Work instruction => Please restate, word for word, the lines below that begin at the one with "Screen dimensions: 1046x684" and end at the one with "Task: Open the TIKR.com link". Leave out all other lines.
Start of Data supplied
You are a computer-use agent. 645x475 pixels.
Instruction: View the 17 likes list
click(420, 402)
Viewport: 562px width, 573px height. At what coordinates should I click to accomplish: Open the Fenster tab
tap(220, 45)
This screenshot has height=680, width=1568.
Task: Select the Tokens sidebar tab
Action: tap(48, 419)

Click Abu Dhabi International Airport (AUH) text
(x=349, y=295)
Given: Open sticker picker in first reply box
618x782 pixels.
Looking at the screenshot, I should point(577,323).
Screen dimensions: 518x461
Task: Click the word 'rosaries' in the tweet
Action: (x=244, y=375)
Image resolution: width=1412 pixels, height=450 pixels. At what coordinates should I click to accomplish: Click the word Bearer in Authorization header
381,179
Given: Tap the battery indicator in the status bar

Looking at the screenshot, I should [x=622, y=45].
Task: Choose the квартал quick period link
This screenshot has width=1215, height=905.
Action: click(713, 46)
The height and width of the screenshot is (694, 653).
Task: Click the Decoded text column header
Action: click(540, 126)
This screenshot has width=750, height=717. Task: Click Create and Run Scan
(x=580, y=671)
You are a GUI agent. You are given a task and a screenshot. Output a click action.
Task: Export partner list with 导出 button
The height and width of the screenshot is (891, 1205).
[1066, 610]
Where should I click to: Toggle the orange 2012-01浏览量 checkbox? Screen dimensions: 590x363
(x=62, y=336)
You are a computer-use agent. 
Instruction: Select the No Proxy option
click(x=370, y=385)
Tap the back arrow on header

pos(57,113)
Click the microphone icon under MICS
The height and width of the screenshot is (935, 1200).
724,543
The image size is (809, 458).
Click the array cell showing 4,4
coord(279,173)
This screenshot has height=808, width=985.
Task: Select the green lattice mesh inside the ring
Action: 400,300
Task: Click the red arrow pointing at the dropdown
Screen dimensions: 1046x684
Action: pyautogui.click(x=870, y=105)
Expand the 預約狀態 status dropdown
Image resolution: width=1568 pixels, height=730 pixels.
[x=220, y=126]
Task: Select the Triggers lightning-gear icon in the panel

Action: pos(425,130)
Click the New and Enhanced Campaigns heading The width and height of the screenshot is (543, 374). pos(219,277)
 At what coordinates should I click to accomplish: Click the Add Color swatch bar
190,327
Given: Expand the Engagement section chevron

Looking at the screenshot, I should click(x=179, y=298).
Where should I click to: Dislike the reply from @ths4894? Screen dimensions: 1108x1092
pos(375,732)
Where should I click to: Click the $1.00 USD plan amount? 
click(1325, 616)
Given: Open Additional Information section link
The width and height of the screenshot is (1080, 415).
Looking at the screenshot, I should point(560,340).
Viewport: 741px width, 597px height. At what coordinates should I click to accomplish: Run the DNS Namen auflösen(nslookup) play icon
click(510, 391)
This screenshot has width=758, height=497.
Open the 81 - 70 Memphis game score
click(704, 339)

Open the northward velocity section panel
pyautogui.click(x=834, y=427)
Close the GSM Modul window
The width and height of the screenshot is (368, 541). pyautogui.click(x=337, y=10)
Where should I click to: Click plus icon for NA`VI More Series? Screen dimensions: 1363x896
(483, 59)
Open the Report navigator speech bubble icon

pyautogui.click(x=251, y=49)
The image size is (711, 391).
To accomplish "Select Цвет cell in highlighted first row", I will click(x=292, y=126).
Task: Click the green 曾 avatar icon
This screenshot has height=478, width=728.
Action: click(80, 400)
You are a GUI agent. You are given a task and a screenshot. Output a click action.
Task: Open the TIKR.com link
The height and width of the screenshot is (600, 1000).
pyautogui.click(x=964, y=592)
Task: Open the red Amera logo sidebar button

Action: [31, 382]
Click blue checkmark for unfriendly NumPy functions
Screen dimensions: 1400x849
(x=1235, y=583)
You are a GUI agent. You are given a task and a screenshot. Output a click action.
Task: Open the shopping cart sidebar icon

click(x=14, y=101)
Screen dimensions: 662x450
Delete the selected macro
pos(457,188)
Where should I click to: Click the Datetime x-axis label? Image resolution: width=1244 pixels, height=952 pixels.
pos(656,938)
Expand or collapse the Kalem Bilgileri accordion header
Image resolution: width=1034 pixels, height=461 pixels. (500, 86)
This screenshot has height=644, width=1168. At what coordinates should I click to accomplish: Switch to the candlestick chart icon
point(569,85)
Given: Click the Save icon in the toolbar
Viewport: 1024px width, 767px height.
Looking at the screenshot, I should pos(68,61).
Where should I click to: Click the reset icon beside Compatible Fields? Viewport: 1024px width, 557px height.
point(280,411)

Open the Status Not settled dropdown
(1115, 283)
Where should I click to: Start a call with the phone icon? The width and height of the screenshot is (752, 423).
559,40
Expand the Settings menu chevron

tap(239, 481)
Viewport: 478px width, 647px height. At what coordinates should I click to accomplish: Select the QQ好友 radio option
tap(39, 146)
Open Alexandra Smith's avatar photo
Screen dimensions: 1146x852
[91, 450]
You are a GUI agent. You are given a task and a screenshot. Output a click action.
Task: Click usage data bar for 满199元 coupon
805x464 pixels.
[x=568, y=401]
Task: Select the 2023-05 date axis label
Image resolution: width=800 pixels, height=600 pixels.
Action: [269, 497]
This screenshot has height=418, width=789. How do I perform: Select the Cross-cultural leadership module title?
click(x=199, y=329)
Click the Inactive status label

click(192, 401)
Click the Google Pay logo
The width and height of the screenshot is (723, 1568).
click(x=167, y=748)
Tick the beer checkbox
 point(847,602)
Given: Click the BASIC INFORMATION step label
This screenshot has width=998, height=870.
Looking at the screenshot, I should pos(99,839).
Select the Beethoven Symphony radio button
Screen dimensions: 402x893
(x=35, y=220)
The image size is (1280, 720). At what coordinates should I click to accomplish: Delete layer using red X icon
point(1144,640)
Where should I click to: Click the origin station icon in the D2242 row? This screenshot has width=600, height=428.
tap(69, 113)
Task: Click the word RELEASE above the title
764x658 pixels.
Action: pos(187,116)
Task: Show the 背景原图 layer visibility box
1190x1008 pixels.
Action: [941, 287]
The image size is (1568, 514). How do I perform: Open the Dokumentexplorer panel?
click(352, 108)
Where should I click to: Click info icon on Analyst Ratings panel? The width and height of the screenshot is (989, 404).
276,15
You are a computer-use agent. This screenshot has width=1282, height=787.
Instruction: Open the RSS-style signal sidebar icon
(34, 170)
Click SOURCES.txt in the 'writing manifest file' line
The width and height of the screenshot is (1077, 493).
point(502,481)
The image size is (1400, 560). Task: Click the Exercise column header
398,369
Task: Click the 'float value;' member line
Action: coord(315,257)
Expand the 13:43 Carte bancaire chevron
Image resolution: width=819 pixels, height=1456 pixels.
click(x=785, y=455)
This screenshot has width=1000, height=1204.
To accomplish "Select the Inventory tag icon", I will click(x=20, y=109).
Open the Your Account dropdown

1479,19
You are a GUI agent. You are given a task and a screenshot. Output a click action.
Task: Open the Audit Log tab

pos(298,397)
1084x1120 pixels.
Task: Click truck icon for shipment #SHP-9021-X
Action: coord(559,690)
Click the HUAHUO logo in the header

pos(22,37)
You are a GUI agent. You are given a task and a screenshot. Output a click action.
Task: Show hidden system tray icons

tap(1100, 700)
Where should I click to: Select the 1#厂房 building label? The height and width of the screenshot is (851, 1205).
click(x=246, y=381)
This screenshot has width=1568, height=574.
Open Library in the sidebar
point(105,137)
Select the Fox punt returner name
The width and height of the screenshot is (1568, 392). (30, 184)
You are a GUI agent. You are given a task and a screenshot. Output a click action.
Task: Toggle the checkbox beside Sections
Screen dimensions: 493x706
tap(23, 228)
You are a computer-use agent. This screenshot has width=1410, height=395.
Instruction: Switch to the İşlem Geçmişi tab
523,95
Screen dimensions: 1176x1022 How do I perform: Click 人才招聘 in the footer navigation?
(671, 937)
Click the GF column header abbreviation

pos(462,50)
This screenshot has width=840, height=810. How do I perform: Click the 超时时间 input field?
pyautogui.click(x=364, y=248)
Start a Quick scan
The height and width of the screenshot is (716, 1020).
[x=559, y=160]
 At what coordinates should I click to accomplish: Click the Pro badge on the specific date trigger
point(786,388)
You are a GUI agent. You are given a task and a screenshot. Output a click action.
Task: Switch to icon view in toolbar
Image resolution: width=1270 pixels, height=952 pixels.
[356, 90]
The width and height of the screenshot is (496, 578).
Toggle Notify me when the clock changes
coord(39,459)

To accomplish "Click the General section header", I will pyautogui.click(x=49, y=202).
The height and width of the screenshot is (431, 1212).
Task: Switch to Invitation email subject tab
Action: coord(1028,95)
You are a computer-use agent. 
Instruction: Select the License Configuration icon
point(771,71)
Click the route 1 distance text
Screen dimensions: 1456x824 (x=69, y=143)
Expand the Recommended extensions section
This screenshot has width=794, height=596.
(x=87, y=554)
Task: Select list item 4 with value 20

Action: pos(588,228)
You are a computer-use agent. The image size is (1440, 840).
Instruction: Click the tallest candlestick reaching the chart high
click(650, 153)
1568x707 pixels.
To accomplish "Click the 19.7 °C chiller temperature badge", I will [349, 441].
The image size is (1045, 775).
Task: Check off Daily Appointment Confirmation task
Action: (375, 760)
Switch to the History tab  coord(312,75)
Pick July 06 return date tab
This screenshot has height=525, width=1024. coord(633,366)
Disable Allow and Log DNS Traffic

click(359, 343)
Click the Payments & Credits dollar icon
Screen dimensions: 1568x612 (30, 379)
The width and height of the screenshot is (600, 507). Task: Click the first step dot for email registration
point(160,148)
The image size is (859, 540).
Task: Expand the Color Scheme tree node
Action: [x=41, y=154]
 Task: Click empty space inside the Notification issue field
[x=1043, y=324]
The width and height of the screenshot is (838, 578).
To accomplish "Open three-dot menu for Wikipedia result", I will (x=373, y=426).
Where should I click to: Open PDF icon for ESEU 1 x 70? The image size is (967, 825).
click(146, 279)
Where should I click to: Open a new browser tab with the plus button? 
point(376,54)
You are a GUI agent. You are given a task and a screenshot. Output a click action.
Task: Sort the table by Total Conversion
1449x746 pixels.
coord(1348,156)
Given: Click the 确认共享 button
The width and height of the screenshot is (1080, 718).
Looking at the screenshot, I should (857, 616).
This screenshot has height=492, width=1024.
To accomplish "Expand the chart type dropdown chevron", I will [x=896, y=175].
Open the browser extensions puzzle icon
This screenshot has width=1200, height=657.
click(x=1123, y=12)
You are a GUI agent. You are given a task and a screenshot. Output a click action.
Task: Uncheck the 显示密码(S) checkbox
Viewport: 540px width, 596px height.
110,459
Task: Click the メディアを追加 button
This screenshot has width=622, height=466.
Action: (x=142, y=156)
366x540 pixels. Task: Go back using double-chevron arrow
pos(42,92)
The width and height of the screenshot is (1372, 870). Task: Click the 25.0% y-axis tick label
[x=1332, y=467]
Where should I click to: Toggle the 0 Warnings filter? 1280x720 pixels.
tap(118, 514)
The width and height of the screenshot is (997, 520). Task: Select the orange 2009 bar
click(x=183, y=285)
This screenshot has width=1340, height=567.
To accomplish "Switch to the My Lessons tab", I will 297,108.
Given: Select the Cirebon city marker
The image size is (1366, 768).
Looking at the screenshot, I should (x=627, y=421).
End of Data supplied
Solution below =>
Screen dimensions: 1046x684
Action: pyautogui.click(x=870, y=105)
Expand the 預約狀態 status dropdown
Image resolution: width=1568 pixels, height=730 pixels.
[x=220, y=126]
Task: Select the Triggers lightning-gear icon in the panel

Action: pos(425,130)
Click the New and Enhanced Campaigns heading The width and height of the screenshot is (543, 374). pos(219,277)
 At what coordinates should I click to accomplish: Click the Add Color swatch bar
190,327
Given: Expand the Engagement section chevron

Looking at the screenshot, I should click(x=179, y=298).
Where should I click to: Dislike the reply from @ths4894? Screen dimensions: 1108x1092
pos(375,732)
Where should I click to: Click the $1.00 USD plan amount? 
click(1325, 616)
Given: Open Additional Information section link
The width and height of the screenshot is (1080, 415).
Looking at the screenshot, I should point(560,340).
Viewport: 741px width, 597px height. At what coordinates should I click to accomplish: Run the DNS Namen auflösen(nslookup) play icon
click(510, 391)
This screenshot has width=758, height=497.
Open the 81 - 70 Memphis game score
click(704, 339)

Open the northward velocity section panel
pyautogui.click(x=834, y=427)
Close the GSM Modul window
The width and height of the screenshot is (368, 541). pyautogui.click(x=337, y=10)
Where should I click to: Click plus icon for NA`VI More Series? Screen dimensions: 1363x896
(483, 59)
Open the Report navigator speech bubble icon

pyautogui.click(x=251, y=49)
The image size is (711, 391).
To accomplish "Select Цвет cell in highlighted first row", I will click(x=292, y=126).
Task: Click the green 曾 avatar icon
This screenshot has height=478, width=728.
Action: click(80, 400)
You are a GUI agent. You are given a task and a screenshot. Output a click action.
Task: Open the TIKR.com link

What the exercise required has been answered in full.